(Excerpt from a dataset)
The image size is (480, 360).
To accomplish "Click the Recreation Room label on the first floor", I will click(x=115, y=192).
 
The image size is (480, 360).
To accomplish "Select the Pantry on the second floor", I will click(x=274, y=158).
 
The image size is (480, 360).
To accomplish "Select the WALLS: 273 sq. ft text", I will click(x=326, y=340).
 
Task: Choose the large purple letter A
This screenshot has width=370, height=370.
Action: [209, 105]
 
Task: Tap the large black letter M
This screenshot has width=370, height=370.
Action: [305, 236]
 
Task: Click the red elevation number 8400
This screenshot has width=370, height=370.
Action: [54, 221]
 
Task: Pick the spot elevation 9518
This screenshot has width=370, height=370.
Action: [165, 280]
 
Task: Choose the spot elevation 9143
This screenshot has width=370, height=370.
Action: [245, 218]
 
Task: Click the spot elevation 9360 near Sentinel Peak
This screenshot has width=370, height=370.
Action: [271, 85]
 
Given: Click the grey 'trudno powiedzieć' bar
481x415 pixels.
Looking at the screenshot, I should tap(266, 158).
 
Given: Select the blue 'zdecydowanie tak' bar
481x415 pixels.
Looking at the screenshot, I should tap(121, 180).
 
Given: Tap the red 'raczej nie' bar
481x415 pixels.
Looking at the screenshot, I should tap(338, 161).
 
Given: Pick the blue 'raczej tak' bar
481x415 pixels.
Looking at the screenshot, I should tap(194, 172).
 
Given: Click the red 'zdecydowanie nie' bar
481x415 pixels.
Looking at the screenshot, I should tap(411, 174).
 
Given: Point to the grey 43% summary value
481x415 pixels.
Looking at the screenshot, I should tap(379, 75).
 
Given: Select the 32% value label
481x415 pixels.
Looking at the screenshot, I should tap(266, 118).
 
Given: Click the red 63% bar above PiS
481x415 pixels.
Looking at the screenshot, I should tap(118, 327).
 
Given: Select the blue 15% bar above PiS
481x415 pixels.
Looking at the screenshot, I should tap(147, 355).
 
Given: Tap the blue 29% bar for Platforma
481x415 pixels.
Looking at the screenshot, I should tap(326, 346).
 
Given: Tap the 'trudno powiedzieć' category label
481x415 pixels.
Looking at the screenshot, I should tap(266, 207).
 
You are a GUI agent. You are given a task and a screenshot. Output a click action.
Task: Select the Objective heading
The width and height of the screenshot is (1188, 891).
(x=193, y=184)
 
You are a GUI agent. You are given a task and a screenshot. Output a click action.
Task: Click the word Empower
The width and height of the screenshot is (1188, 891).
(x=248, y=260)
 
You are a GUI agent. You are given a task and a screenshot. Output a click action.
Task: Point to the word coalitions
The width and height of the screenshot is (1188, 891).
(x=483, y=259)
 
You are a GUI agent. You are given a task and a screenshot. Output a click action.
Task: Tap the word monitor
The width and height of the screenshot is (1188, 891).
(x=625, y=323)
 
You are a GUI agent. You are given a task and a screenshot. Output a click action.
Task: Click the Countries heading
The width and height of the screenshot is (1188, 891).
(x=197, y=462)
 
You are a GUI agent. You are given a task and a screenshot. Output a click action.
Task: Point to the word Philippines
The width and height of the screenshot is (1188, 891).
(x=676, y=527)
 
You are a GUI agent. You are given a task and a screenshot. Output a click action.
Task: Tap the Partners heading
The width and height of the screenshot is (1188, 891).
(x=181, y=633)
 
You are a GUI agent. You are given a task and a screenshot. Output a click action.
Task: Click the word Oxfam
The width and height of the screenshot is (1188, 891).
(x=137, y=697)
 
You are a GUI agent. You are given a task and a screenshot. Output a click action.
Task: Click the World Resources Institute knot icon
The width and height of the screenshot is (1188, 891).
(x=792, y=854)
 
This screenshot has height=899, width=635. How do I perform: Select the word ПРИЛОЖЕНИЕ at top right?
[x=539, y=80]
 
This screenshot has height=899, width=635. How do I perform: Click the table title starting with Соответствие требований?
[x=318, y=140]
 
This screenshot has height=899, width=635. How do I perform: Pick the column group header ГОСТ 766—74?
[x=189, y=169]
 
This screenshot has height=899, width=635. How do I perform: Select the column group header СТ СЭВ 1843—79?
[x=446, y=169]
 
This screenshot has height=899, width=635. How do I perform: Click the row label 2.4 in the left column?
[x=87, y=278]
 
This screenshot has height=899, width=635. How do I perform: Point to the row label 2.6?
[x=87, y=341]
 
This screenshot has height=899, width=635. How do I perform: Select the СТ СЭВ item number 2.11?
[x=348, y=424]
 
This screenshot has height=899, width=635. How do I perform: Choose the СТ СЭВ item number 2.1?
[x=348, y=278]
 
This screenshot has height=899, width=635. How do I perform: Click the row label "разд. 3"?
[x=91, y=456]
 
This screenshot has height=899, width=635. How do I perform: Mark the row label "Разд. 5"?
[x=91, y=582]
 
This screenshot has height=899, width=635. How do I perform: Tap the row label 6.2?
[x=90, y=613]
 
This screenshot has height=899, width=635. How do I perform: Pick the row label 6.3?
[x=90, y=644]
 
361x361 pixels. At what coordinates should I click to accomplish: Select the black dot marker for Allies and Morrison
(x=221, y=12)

### [Directions]
Arrange the non-blank lines of the records above as a Markdown table with the columns "Row" and "Line of the records," numbering each line in order.

### [Answer to this task]
| Row | Line of the records |
|---|---|
| 1 | The image size is (480, 360). |
| 2 | To accomplish "Click the Recreation Room label on the first floor", I will click(x=115, y=192). |
| 3 | The image size is (480, 360). |
| 4 | To accomplish "Select the Pantry on the second floor", I will click(x=274, y=158). |
| 5 | The image size is (480, 360). |
| 6 | To accomplish "Select the WALLS: 273 sq. ft text", I will click(x=326, y=340). |
| 7 | Task: Choose the large purple letter A |
| 8 | This screenshot has width=370, height=370. |
| 9 | Action: [209, 105] |
| 10 | Task: Tap the large black letter M |
| 11 | This screenshot has width=370, height=370. |
| 12 | Action: [305, 236] |
| 13 | Task: Click the red elevation number 8400 |
| 14 | This screenshot has width=370, height=370. |
| 15 | Action: [54, 221] |
| 16 | Task: Pick the spot elevation 9518 |
| 17 | This screenshot has width=370, height=370. |
| 18 | Action: [165, 280] |
| 19 | Task: Choose the spot elevation 9143 |
| 20 | This screenshot has width=370, height=370. |
| 21 | Action: [245, 218] |
| 22 | Task: Click the spot elevation 9360 near Sentinel Peak |
| 23 | This screenshot has width=370, height=370. |
| 24 | Action: [271, 85] |
| 25 | Given: Click the grey 'trudno powiedzieć' bar |
| 26 | 481x415 pixels. |
| 27 | Looking at the screenshot, I should tap(266, 158). |
| 28 | Given: Select the blue 'zdecydowanie tak' bar |
| 29 | 481x415 pixels. |
| 30 | Looking at the screenshot, I should tap(121, 180). |
| 31 | Given: Tap the red 'raczej nie' bar |
| 32 | 481x415 pixels. |
| 33 | Looking at the screenshot, I should tap(338, 161). |
| 34 | Given: Pick the blue 'raczej tak' bar |
| 35 | 481x415 pixels. |
| 36 | Looking at the screenshot, I should tap(194, 172). |
| 37 | Given: Click the red 'zdecydowanie nie' bar |
| 38 | 481x415 pixels. |
| 39 | Looking at the screenshot, I should tap(411, 174). |
| 40 | Given: Point to the grey 43% summary value |
| 41 | 481x415 pixels. |
| 42 | Looking at the screenshot, I should tap(379, 75). |
| 43 | Given: Select the 32% value label |
| 44 | 481x415 pixels. |
| 45 | Looking at the screenshot, I should tap(266, 118). |
| 46 | Given: Click the red 63% bar above PiS |
| 47 | 481x415 pixels. |
| 48 | Looking at the screenshot, I should tap(118, 327). |
| 49 | Given: Select the blue 15% bar above PiS |
| 50 | 481x415 pixels. |
| 51 | Looking at the screenshot, I should tap(147, 355). |
| 52 | Given: Tap the blue 29% bar for Platforma |
| 53 | 481x415 pixels. |
| 54 | Looking at the screenshot, I should tap(326, 346). |
| 55 | Given: Tap the 'trudno powiedzieć' category label |
| 56 | 481x415 pixels. |
| 57 | Looking at the screenshot, I should tap(266, 207). |
| 58 | You are a GUI agent. You are given a task and a screenshot. Output a click action. |
| 59 | Task: Select the Objective heading |
| 60 | The width and height of the screenshot is (1188, 891). |
| 61 | (x=193, y=184) |
| 62 | You are a GUI agent. You are given a task and a screenshot. Output a click action. |
| 63 | Task: Click the word Empower |
| 64 | The width and height of the screenshot is (1188, 891). |
| 65 | (x=248, y=260) |
| 66 | You are a GUI agent. You are given a task and a screenshot. Output a click action. |
| 67 | Task: Point to the word coalitions |
| 68 | The width and height of the screenshot is (1188, 891). |
| 69 | (x=483, y=259) |
| 70 | You are a GUI agent. You are given a task and a screenshot. Output a click action. |
| 71 | Task: Tap the word monitor |
| 72 | The width and height of the screenshot is (1188, 891). |
| 73 | (x=625, y=323) |
| 74 | You are a GUI agent. You are given a task and a screenshot. Output a click action. |
| 75 | Task: Click the Countries heading |
| 76 | The width and height of the screenshot is (1188, 891). |
| 77 | (x=197, y=462) |
| 78 | You are a GUI agent. You are given a task and a screenshot. Output a click action. |
| 79 | Task: Point to the word Philippines |
| 80 | The width and height of the screenshot is (1188, 891). |
| 81 | (x=676, y=527) |
| 82 | You are a GUI agent. You are given a task and a screenshot. Output a click action. |
| 83 | Task: Tap the Partners heading |
| 84 | The width and height of the screenshot is (1188, 891). |
| 85 | (x=181, y=633) |
| 86 | You are a GUI agent. You are given a task and a screenshot. Output a click action. |
| 87 | Task: Click the word Oxfam |
| 88 | The width and height of the screenshot is (1188, 891). |
| 89 | (x=137, y=697) |
| 90 | You are a GUI agent. You are given a task and a screenshot. Output a click action. |
| 91 | Task: Click the World Resources Institute knot icon |
| 92 | The width and height of the screenshot is (1188, 891). |
| 93 | (x=792, y=854) |
| 94 | This screenshot has height=899, width=635. How do I perform: Select the word ПРИЛОЖЕНИЕ at top right? |
| 95 | [x=539, y=80] |
| 96 | This screenshot has height=899, width=635. How do I perform: Click the table title starting with Соответствие требований? |
| 97 | [x=318, y=140] |
| 98 | This screenshot has height=899, width=635. How do I perform: Pick the column group header ГОСТ 766—74? |
| 99 | [x=189, y=169] |
| 100 | This screenshot has height=899, width=635. How do I perform: Select the column group header СТ СЭВ 1843—79? |
| 101 | [x=446, y=169] |
| 102 | This screenshot has height=899, width=635. How do I perform: Click the row label 2.4 in the left column? |
| 103 | [x=87, y=278] |
| 104 | This screenshot has height=899, width=635. How do I perform: Point to the row label 2.6? |
| 105 | [x=87, y=341] |
| 106 | This screenshot has height=899, width=635. How do I perform: Select the СТ СЭВ item number 2.11? |
| 107 | [x=348, y=424] |
| 108 | This screenshot has height=899, width=635. How do I perform: Choose the СТ СЭВ item number 2.1? |
| 109 | [x=348, y=278] |
| 110 | This screenshot has height=899, width=635. How do I perform: Click the row label "разд. 3"? |
| 111 | [x=91, y=456] |
| 112 | This screenshot has height=899, width=635. How do I perform: Mark the row label "Разд. 5"? |
| 113 | [x=91, y=582] |
| 114 | This screenshot has height=899, width=635. How do I perform: Tap the row label 6.2? |
| 115 | [x=90, y=613] |
| 116 | This screenshot has height=899, width=635. How do I perform: Pick the row label 6.3? |
| 117 | [x=90, y=644] |
| 118 | 361x361 pixels. At what coordinates should I click to accomplish: Select the black dot marker for Allies and Morrison |
| 119 | (x=221, y=12) |